(Saved data entries)
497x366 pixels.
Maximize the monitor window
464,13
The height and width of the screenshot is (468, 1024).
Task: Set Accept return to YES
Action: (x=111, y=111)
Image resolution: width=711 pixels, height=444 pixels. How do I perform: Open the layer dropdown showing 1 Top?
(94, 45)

---

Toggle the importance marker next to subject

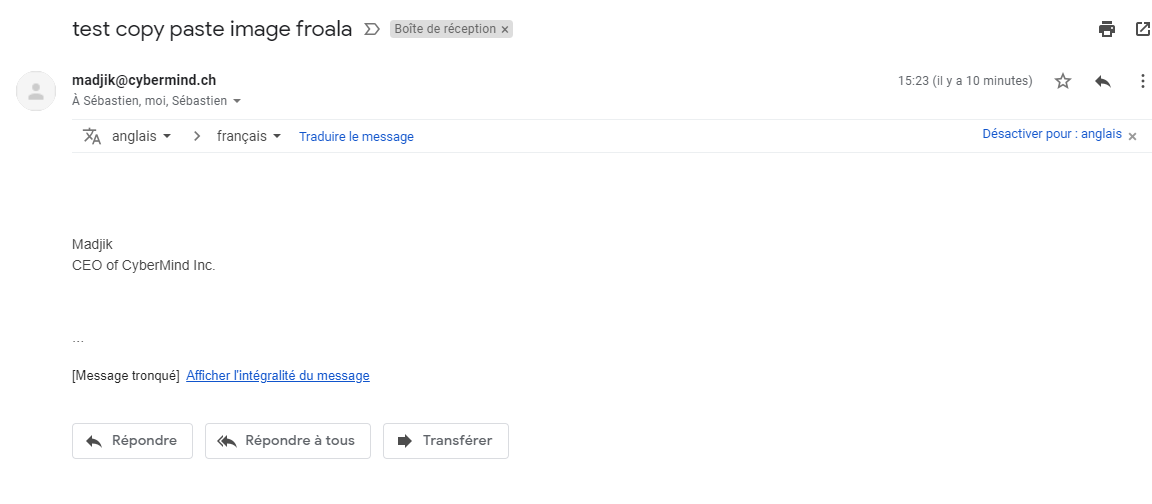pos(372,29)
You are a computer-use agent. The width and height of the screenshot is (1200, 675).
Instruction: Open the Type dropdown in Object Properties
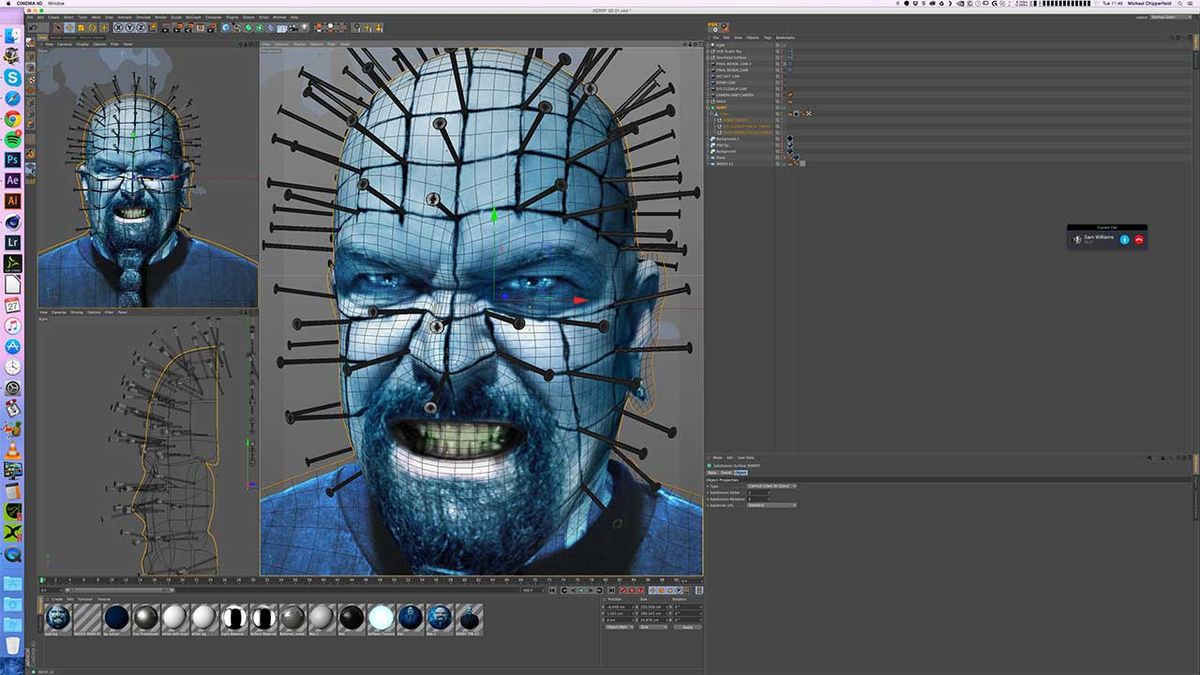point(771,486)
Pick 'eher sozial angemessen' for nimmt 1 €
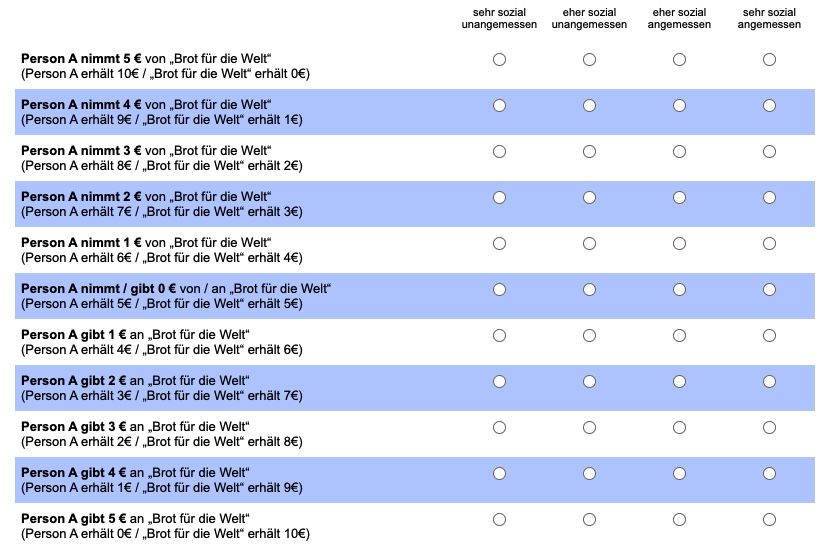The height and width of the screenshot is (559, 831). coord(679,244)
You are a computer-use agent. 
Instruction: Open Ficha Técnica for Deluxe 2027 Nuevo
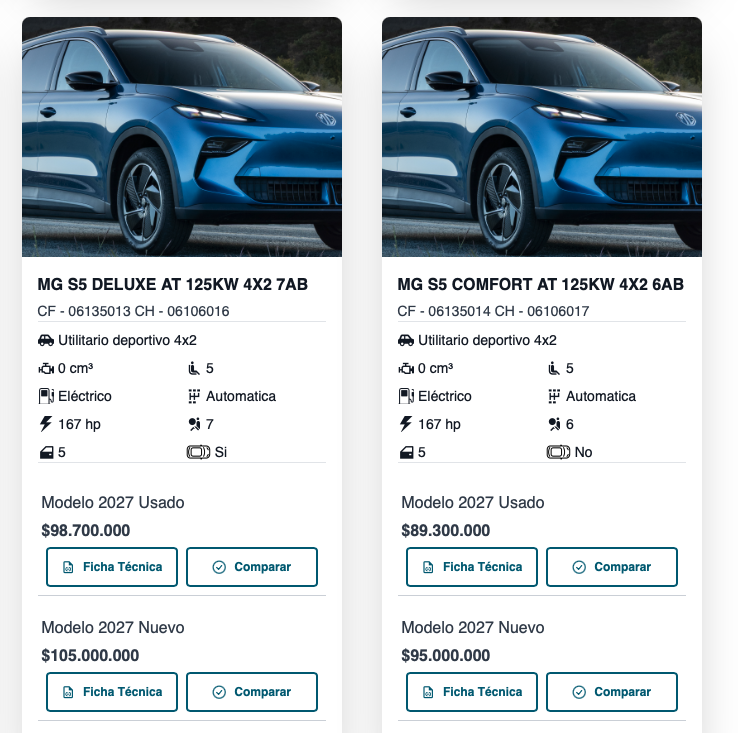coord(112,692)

Task: Search the entries for the word "agent", then copy every line in which it is found.

Result of this task:
You are a computer-use agent. The width and height of the screenshot is (1200, 675).
You are a computer-use agent. 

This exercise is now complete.